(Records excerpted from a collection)
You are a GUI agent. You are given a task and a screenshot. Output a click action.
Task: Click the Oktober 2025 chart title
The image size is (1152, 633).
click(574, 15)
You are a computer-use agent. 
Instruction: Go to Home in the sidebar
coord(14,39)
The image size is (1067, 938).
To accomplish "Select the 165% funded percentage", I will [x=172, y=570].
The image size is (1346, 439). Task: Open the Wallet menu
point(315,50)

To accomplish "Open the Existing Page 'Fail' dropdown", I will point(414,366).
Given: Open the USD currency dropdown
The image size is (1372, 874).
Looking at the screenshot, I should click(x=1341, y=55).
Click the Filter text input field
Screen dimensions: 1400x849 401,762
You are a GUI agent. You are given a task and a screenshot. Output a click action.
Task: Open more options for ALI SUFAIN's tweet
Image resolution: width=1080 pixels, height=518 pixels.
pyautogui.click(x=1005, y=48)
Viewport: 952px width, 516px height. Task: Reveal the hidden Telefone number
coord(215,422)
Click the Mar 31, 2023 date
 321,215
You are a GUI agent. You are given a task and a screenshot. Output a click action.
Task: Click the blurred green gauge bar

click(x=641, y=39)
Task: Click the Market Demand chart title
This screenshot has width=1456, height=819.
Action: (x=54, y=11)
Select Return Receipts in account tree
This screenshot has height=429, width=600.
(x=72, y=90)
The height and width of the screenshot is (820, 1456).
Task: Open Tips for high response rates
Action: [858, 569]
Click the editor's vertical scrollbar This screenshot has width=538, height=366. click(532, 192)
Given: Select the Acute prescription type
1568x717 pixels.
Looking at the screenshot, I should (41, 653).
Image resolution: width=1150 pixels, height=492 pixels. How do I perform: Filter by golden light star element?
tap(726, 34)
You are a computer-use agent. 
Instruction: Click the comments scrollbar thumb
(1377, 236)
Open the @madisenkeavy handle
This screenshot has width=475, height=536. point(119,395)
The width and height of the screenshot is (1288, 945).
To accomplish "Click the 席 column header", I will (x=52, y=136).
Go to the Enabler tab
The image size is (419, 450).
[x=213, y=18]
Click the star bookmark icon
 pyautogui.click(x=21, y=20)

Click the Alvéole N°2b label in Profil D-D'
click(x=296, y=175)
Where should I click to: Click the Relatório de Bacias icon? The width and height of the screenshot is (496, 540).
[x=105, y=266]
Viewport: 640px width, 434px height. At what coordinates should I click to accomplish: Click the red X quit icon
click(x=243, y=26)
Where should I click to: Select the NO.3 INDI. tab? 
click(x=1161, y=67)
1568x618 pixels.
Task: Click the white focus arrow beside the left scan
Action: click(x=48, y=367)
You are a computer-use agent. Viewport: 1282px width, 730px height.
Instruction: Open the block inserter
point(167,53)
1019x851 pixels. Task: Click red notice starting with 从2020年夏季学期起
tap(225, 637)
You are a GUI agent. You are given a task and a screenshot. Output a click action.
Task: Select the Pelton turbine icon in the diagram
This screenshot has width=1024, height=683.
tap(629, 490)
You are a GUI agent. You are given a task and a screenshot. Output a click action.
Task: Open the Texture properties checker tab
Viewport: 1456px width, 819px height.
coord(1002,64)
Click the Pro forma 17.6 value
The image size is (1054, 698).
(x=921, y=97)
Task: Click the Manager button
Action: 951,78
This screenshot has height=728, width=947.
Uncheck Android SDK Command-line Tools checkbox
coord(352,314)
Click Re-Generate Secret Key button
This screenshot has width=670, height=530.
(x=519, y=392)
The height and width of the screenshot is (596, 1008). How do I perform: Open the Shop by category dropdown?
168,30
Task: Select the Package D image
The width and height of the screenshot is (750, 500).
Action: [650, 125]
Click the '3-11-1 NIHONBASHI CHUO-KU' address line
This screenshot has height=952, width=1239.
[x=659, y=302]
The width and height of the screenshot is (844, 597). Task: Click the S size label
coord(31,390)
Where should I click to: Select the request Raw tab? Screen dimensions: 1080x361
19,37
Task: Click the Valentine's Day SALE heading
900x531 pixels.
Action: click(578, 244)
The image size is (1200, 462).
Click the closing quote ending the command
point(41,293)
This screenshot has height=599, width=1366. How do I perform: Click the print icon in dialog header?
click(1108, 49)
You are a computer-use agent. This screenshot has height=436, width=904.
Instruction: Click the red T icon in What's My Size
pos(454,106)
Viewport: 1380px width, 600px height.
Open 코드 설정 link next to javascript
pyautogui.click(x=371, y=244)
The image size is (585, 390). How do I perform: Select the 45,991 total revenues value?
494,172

- STATED TASK -
Arrange the lines of this listing as a numbered list, omitting the blank lines.

- THE SOLUTION -
1. You are a GUI agent. You are given a task and a screenshot. Output a click action.
2. Task: Click the Oktober 2025 chart title
3. The image size is (1152, 633).
4. click(574, 15)
5. You are a computer-use agent. 
6. Instruction: Go to Home in the sidebar
7. coord(14,39)
8. The image size is (1067, 938).
9. To accomplish "Select the 165% funded percentage", I will [x=172, y=570].
10. The image size is (1346, 439). Task: Open the Wallet menu
11. point(315,50)
12. To accomplish "Open the Existing Page 'Fail' dropdown", I will point(414,366).
13. Given: Open the USD currency dropdown
14. The image size is (1372, 874).
15. Looking at the screenshot, I should click(x=1341, y=55).
16. Click the Filter text input field
17. Screen dimensions: 1400x849 401,762
18. You are a GUI agent. You are given a task and a screenshot. Output a click action.
19. Task: Open more options for ALI SUFAIN's tweet
20. Image resolution: width=1080 pixels, height=518 pixels.
21. pyautogui.click(x=1005, y=48)
22. Viewport: 952px width, 516px height. Task: Reveal the hidden Telefone number
23. coord(215,422)
24. Click the Mar 31, 2023 date
25.  321,215
26. You are a GUI agent. You are given a task and a screenshot. Output a click action.
27. Task: Click the blurred green gauge bar
28. click(x=641, y=39)
29. Task: Click the Market Demand chart title
30. This screenshot has width=1456, height=819.
31. Action: (x=54, y=11)
32. Select Return Receipts in account tree
33. This screenshot has height=429, width=600.
34. (x=72, y=90)
35. The height and width of the screenshot is (820, 1456).
36. Task: Open Tips for high response rates
37. Action: [858, 569]
38. Click the editor's vertical scrollbar This screenshot has width=538, height=366. click(532, 192)
39. Given: Select the Acute prescription type
40. 1568x717 pixels.
41. Looking at the screenshot, I should (41, 653).
42. Image resolution: width=1150 pixels, height=492 pixels. How do I perform: Filter by golden light star element?
43. tap(726, 34)
44. You are a computer-use agent. 
45. Instruction: Click the comments scrollbar thumb
46. (1377, 236)
47. Open the @madisenkeavy handle
48. This screenshot has width=475, height=536. point(119,395)
49. The width and height of the screenshot is (1288, 945).
50. To accomplish "Click the 席 column header", I will (x=52, y=136).
51. Go to the Enabler tab
52. The image size is (419, 450).
53. [x=213, y=18]
54. Click the star bookmark icon
55.  pyautogui.click(x=21, y=20)
56. Click the Alvéole N°2b label in Profil D-D'
57. click(x=296, y=175)
58. Where should I click to: Click the Relatório de Bacias icon? The width and height of the screenshot is (496, 540).
59. [x=105, y=266]
60. Viewport: 640px width, 434px height. At what coordinates should I click to accomplish: Click the red X quit icon
61. click(x=243, y=26)
62. Where should I click to: Select the NO.3 INDI. tab? 
63. click(x=1161, y=67)
64. 1568x618 pixels.
65. Task: Click the white focus arrow beside the left scan
66. Action: click(x=48, y=367)
67. You are a computer-use agent. Viewport: 1282px width, 730px height.
68. Instruction: Open the block inserter
69. point(167,53)
70. 1019x851 pixels. Task: Click red notice starting with 从2020年夏季学期起
71. tap(225, 637)
72. You are a GUI agent. You are given a task and a screenshot. Output a click action.
73. Task: Select the Pelton turbine icon in the diagram
74. This screenshot has width=1024, height=683.
75. tap(629, 490)
76. You are a GUI agent. You are given a task and a screenshot. Output a click action.
77. Task: Open the Texture properties checker tab
78. Viewport: 1456px width, 819px height.
79. coord(1002,64)
80. Click the Pro forma 17.6 value
81. The image size is (1054, 698).
82. (x=921, y=97)
83. Task: Click the Manager button
84. Action: 951,78
85. This screenshot has height=728, width=947.
86. Uncheck Android SDK Command-line Tools checkbox
87. coord(352,314)
88. Click Re-Generate Secret Key button
89. This screenshot has width=670, height=530.
90. (x=519, y=392)
91. The height and width of the screenshot is (596, 1008). How do I perform: Open the Shop by category dropdown?
92. 168,30
93. Task: Select the Package D image
94. The width and height of the screenshot is (750, 500).
95. Action: [650, 125]
96. Click the '3-11-1 NIHONBASHI CHUO-KU' address line
97. This screenshot has height=952, width=1239.
98. [x=659, y=302]
99. The width and height of the screenshot is (844, 597). Task: Click the S size label
100. coord(31,390)
101. Where should I click to: Select the request Raw tab? Screen dimensions: 1080x361
102. 19,37
103. Task: Click the Valentine's Day SALE heading
104. 900x531 pixels.
105. Action: click(578, 244)
106. The image size is (1200, 462).
107. Click the closing quote ending the command
108. point(41,293)
109. This screenshot has height=599, width=1366. How do I perform: Click the print icon in dialog header?
110. click(1108, 49)
111. You are a computer-use agent. This screenshot has height=436, width=904.
112. Instruction: Click the red T icon in What's My Size
113. pos(454,106)
114. Viewport: 1380px width, 600px height.
115. Open 코드 설정 link next to javascript
116. pyautogui.click(x=371, y=244)
117. The image size is (585, 390). How do I perform: Select the 45,991 total revenues value?
118. 494,172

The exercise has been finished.